Where we are from includes our culture, our rituals and traditions, our heritage. It explains who we are. For most of history, these things were connected to geography and genetics, but in our highly mobile, modern world, this is no longer the case, and nowhere more so than in America. And that means that we have lost touch with those things from our ancestors that gave shape and meaning to their lives.
American Culture
My grandparents, parents, and my generation, the Boomers, replaced our old traditions with American culture. The great metaphor was America as a melting pot, where people from all countries (in principle if not in practice) could come, assimilate, and enrich America by adding some of their culture—music, food, whatever—into the mix.

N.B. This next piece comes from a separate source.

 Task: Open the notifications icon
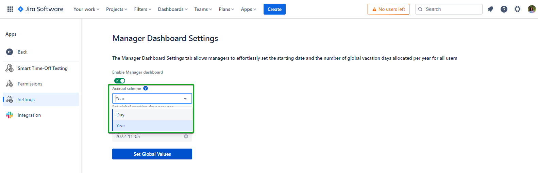click(490, 9)
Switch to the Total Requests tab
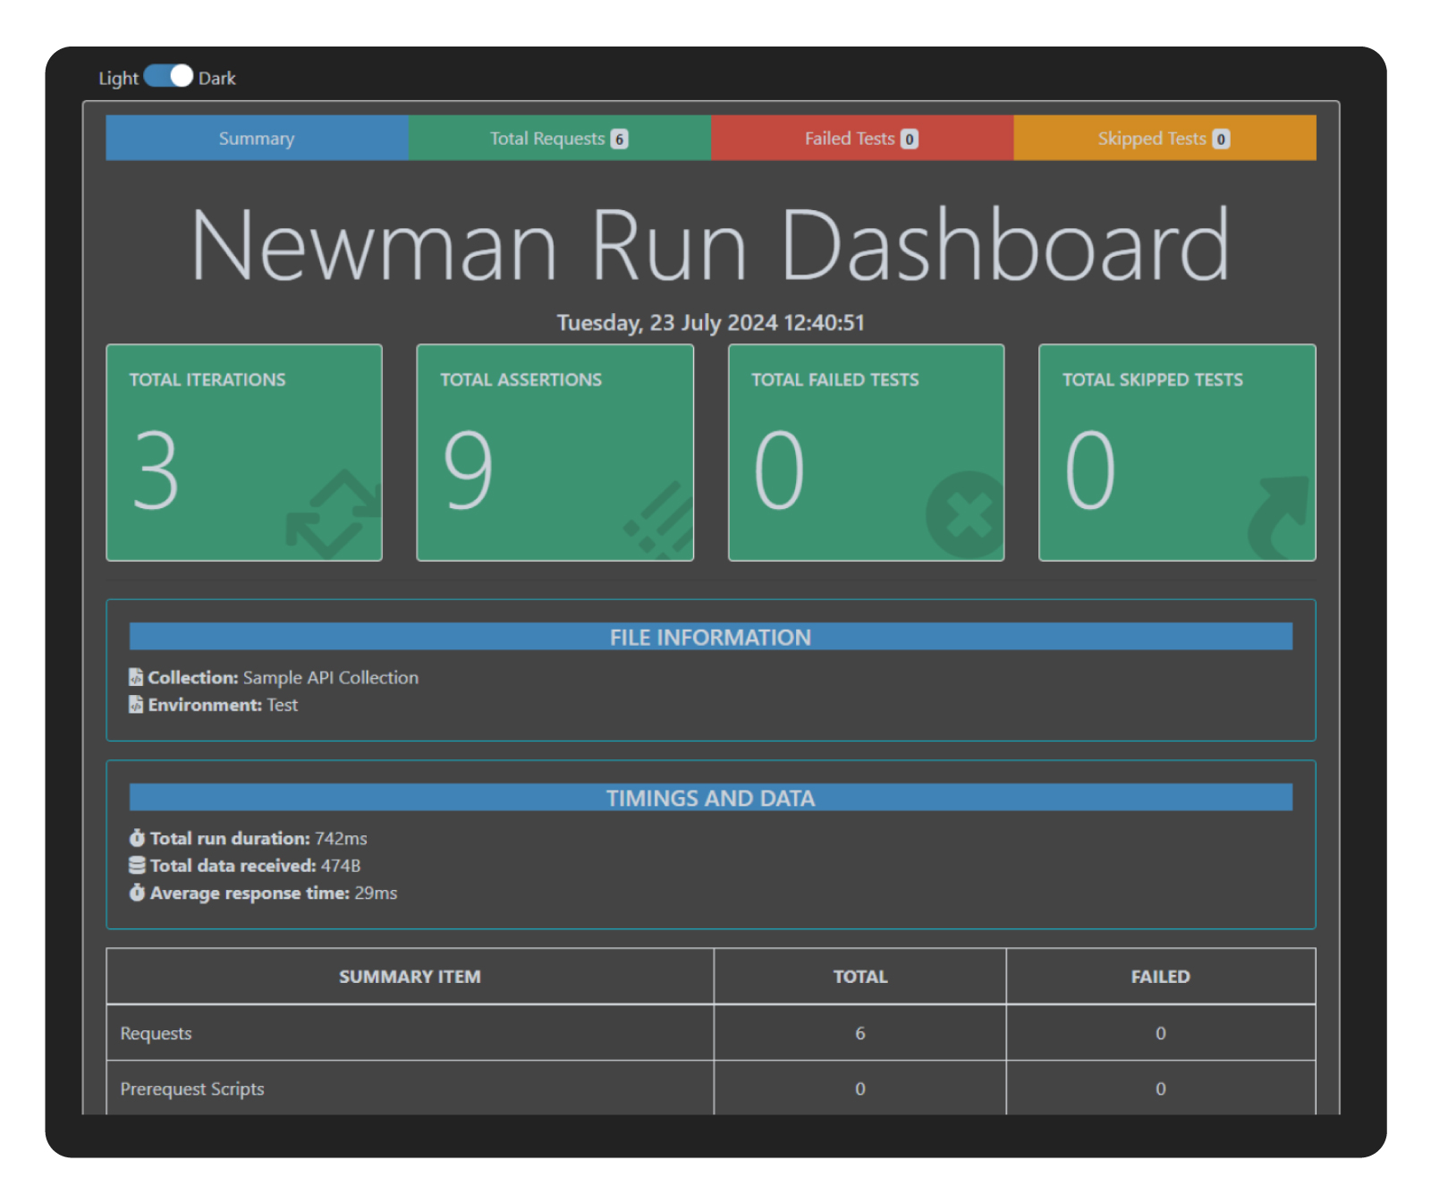The width and height of the screenshot is (1431, 1203). (x=558, y=138)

This culture like all modern cultures turned out to not be as thick as traditional cultures. We had some major and minor holidays which became occasions to shop the sales. We had television, usually less than 5 channels, radio stations that played many of the same songs, movies, often in theatres with only one screen, and so had something of a common entertainment culture. And we had sports: baseball, football, and basketball, along with the World Series and the Superbowl. March Madness got added to the mix.
There were ideals as well, again, at least in principle. Freedom was probably the biggest, and that was tied to free markets (i.e. capitalism). Equality. Justice. Ideals to aspire for even when we fell short. These were based on the founding myth of the country, and there was a sense that wherever we came from, this was our history if you were an American (unless you were Black or Native American).
And we believed in progress. We believed that we could make a better life for our children, especially economically. America was protean, always growing, developing, evolving. That doesn’t provide a stable foundation for thick culture or for strong roots, but we assumed that at least our ideals would continue into whatever the future might hold, assuming we didn’t get nuked out of existence.